** Opening SELECTED EXTRACT block **

Whee, I now know how to give intramuscular and subcutaneous injections. Monica had a little preparatory injection class with Alicia and I (because Alicia only works as a receptionist right now but is learning all the MA stuff so she can double task if needed in a pinch) and we got to inject oranges, and then had to test on each other.
I learned that I still get woozy if someone is doing something to me that I can't see, such as an injection in the butt (most common place, and actually on your hip so I don't know why they say the injection is in your butt) or having stitches removed on my back, even if it's something I know doesn't hurt such as a shot. It's weird, and I have no problem with procedures or pain anywhere else so long as I can see what they're doing.
Giving subcutaneous injections is weird. You use it pretty much solely for TB tests where they inject a tiny amount of the bacteria just under your skin, like when kids sew through the skin on their hands but on the forearm, make a little blister of fluid, and if they react to it that means they have the antibodies which means they have or had TB. We just used saline, but it feels very weird. You can feel the fluid stretching out your skin and separating the layers as it's injected. I felt bad because when I practiced on Alicia after she had done me, I had to prick her twice because I stopped holding the skin taut right after I got the needle in and it popped back out. :( She was okay with it, but I felt bad having to poke her twice. She's also quite the bleeder, for such a tiny needle mark.
I don't actually start until next Tuesday, but I'm starting to feel confident this'll be something I won't hate. Monica was very reassuring that there's no pressure for us to immediately excel at everything, and that there's no problem asking for lots of demonstrations and supervision until we're entirely comfortable with what we're doing to do it alone.
Gotta remember to go get a swine flu vaccine, though, for sure. They haven't had any actual cases at the clinic, but it could still be coming.
I learned something interesting, though. You know all those commercials for places like Western Career College and the like, those dental assistant and medical assistant certification schools? You totally don't need to go to one to be certified. All you need to do to become a medical assistant is be trained by a doctor or physician's assistant and log like 10 hours of practice or something, and you get approved for certification which will then follow you even out of that specific clinic or medical office. Those 10k programs are completely unnecessary and just a money-sink if you can find someone willing to train you. The advantage there is that you have better chances in the job market, like someone already certified would be hired before someone not, but it's madness that those schools prosper and charge so much when it's something technically not necessary. Monica said she'd much rather train people herself and have them know how to do it her preferred way than have someone churned out of school settings. Relatedly, it's total nepotism at the clinic, but it makes sense because she'd rather train people she knows outside of the field but knows are reliable people in general with good personalities, than someone already technically skilled but could be a flaky bitch, which you'd never know until they were hired. They apparently had a few school-taught MAs in the first few months that they just churned through because they were bad people despite their little expensive certification.
It's madness, but thank god for it.
For that matter, why would you spend that money to "secure" (not that they have any job guarantees anyway) a job where yes, you make more than minimum, but not astonishingly much more. If you're gonna spend the time and money to go to school for a special job, why not go to a real college or even something like a CNA/LVN program where you get a more well-paying career for just a bit more effort and money (and hell, there's always the massive world of financial aid anyway for those kinds of programs so it may not even cost anything significant)?
I needa go buy me some cute scrubs.
ETA: Oh yeah, I had a nice Halloween, but it was somewhat uneventful. I went to a party so I
put my hair in victory rolls and went as a sailor girl. If it didn't take so long and eighty pounds of hairspray, I would do my hair like that EVADAY. It was even prettier at the beginning of the night, those pics were taken right before I changed out and my makeup was all worn off and I was frizzy. We ended up carving pumpkins the morning of Halloween and mine withered in less than a day, it was stupid. I didn't do anything awesome, though, just a wolf silhouette, but talk about time-sensitive. We also had significant trick-or-treaters for the first time in years!
It was also Max and I's one-year anniversary. :3 Whee. I know, Halloween anniversary, but it's for realz, remember the party at Tia's school last year? That was our first date.

** Closing SELECTED EXTRACT block **
** Opening DATA block **

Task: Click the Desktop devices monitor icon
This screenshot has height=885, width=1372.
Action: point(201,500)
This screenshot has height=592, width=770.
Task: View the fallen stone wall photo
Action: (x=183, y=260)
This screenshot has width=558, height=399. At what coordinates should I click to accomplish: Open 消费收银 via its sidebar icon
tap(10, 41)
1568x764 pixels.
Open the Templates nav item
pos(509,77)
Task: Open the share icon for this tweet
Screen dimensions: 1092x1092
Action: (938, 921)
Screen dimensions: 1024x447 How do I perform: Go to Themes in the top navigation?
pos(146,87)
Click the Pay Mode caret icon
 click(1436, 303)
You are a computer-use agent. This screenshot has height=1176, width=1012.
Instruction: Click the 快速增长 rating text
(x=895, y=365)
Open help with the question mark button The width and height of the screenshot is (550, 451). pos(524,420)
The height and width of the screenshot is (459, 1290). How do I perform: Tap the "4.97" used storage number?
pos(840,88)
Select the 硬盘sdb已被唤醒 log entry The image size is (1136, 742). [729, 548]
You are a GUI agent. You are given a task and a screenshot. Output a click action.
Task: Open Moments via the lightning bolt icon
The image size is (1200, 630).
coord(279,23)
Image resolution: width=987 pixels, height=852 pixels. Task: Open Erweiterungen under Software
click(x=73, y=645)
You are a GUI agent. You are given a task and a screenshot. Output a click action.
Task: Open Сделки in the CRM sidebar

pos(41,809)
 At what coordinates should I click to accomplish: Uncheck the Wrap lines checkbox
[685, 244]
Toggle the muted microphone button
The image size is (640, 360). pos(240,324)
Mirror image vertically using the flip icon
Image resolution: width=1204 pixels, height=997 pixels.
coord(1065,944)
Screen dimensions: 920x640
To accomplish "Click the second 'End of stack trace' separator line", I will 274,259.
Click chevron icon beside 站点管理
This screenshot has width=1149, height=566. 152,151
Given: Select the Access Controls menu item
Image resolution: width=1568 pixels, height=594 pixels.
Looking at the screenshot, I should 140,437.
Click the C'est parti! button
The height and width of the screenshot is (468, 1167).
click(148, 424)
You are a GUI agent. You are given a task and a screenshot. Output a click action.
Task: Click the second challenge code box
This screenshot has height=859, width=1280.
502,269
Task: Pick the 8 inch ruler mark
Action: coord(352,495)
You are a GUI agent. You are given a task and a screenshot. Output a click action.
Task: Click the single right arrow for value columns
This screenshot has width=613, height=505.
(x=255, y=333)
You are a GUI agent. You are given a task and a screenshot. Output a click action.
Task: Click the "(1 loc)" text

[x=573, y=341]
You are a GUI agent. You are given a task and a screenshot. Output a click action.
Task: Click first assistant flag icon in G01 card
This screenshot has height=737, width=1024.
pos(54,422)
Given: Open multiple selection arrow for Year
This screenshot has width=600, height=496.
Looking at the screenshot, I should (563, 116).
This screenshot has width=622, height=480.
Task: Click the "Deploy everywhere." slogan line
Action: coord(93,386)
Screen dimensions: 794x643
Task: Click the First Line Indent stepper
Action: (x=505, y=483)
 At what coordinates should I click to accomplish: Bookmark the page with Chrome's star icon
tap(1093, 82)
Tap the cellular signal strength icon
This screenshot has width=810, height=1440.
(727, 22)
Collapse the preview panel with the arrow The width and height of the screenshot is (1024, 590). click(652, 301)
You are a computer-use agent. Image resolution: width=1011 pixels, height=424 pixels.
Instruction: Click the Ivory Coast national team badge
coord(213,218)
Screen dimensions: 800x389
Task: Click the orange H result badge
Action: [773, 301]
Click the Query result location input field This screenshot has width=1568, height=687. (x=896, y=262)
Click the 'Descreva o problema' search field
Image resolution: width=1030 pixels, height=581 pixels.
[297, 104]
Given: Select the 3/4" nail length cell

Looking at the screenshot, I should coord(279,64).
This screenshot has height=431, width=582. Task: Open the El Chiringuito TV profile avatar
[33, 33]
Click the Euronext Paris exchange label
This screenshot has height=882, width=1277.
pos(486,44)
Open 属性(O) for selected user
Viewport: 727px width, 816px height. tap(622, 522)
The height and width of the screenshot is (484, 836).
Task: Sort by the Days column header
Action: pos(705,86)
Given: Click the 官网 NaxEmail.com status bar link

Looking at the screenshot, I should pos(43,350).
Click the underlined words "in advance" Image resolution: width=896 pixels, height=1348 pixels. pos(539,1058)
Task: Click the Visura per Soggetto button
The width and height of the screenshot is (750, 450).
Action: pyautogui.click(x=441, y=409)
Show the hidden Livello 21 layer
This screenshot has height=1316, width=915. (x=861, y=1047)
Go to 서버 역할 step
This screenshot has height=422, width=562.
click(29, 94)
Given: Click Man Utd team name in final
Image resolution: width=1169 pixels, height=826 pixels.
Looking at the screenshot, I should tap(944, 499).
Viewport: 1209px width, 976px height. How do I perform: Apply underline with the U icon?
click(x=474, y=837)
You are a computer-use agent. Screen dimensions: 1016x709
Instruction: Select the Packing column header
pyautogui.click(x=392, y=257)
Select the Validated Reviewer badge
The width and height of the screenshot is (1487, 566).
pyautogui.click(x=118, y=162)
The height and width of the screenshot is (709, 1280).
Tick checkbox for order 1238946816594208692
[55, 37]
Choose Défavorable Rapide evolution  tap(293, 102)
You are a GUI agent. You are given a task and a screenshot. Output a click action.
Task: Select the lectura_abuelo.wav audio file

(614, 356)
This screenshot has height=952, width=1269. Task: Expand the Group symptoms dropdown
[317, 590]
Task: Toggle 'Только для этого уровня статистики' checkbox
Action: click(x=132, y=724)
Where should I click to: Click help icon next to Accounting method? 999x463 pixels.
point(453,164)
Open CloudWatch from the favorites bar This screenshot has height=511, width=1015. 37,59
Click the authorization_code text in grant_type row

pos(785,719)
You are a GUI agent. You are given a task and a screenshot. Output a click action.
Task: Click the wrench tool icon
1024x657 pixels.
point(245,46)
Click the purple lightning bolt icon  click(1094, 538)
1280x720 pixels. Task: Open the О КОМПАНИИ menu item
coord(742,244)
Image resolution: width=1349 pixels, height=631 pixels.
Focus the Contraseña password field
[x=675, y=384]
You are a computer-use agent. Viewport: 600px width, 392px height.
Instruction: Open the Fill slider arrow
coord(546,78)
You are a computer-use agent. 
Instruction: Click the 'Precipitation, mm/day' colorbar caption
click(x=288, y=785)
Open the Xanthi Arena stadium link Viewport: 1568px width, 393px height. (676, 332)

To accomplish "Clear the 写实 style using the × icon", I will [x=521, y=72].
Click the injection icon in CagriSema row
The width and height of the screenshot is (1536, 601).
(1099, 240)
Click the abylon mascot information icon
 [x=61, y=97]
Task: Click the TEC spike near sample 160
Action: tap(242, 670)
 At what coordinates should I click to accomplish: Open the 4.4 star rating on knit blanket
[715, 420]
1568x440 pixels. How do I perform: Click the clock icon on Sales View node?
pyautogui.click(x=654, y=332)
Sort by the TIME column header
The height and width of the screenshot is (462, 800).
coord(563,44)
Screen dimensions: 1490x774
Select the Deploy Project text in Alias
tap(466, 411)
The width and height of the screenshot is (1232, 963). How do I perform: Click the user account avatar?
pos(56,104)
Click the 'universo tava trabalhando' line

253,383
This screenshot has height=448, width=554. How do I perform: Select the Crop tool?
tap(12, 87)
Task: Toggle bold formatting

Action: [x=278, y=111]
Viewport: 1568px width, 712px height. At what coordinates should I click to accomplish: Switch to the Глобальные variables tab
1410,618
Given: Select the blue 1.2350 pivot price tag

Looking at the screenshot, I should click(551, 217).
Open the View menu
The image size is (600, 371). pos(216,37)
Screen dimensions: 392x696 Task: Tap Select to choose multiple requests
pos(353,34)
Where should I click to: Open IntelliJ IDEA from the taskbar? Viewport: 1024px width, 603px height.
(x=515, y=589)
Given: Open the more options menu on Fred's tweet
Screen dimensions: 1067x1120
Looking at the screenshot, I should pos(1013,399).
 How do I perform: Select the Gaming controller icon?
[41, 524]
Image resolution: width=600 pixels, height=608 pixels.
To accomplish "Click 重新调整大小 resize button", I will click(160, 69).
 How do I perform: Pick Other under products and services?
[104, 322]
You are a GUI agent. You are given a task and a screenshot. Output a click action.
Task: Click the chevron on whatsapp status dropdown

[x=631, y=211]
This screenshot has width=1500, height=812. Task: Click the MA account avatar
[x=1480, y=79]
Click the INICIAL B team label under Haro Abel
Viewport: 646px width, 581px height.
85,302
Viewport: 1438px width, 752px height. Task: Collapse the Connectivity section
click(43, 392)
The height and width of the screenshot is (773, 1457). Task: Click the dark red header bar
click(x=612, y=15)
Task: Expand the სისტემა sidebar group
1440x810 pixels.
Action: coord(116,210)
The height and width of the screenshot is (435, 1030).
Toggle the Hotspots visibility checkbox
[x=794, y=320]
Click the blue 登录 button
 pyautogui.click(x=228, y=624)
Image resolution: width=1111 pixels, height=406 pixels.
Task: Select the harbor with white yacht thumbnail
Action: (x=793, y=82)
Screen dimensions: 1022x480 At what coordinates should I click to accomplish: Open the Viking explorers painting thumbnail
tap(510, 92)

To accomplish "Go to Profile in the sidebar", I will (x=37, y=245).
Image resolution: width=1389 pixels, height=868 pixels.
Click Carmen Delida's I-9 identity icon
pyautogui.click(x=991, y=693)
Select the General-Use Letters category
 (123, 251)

** Closing DATA block **

TASKS AND EXERCISES
1 > Summarize the post in two sentences.
2 > In the post, switch "sailor girl" to "pirate girl" and give the stretch from "ETA: Oh yeah, I" through "our first date." with that change.
These entries come from a different source than the post.

RESPONSES FOR EACH TASK
1 > The writer learned to give intramuscular and subcutaneous injections in a preparatory class led by Monica, practicing on oranges and then on Alicia, and is starting to feel confident before beginning next Tuesday. The writer also learned that becoming a certified medical assistant requires only training by a doctor or physician's assistant plus some logged practice, which makes the expensive certification schools unnecessary.

2 >
ETA: Oh yeah, I had a nice Halloween, but it was somewhat uneventful. I went to a party so I
put my hair in victory rolls and went as a pirate girl. If it didn't take so long and eighty pounds of hairspray, I would do my hair like that EVADAY. It was even prettier at the beginning of the night, those pics were taken right before I changed out and my makeup was all worn off and I was frizzy. We ended up carving pumpkins the morning of Halloween and mine withered in less than a day, it was stupid. I didn't do anything awesome, though, just a wolf silhouette, but talk about time-sensitive. We also had significant trick-or-treaters for the first time in years!
It was also Max and I's one-year anniversary. :3 Whee. I know, Halloween anniversary, but it's for realz, remember the party at Tia's school last year? That was our first date.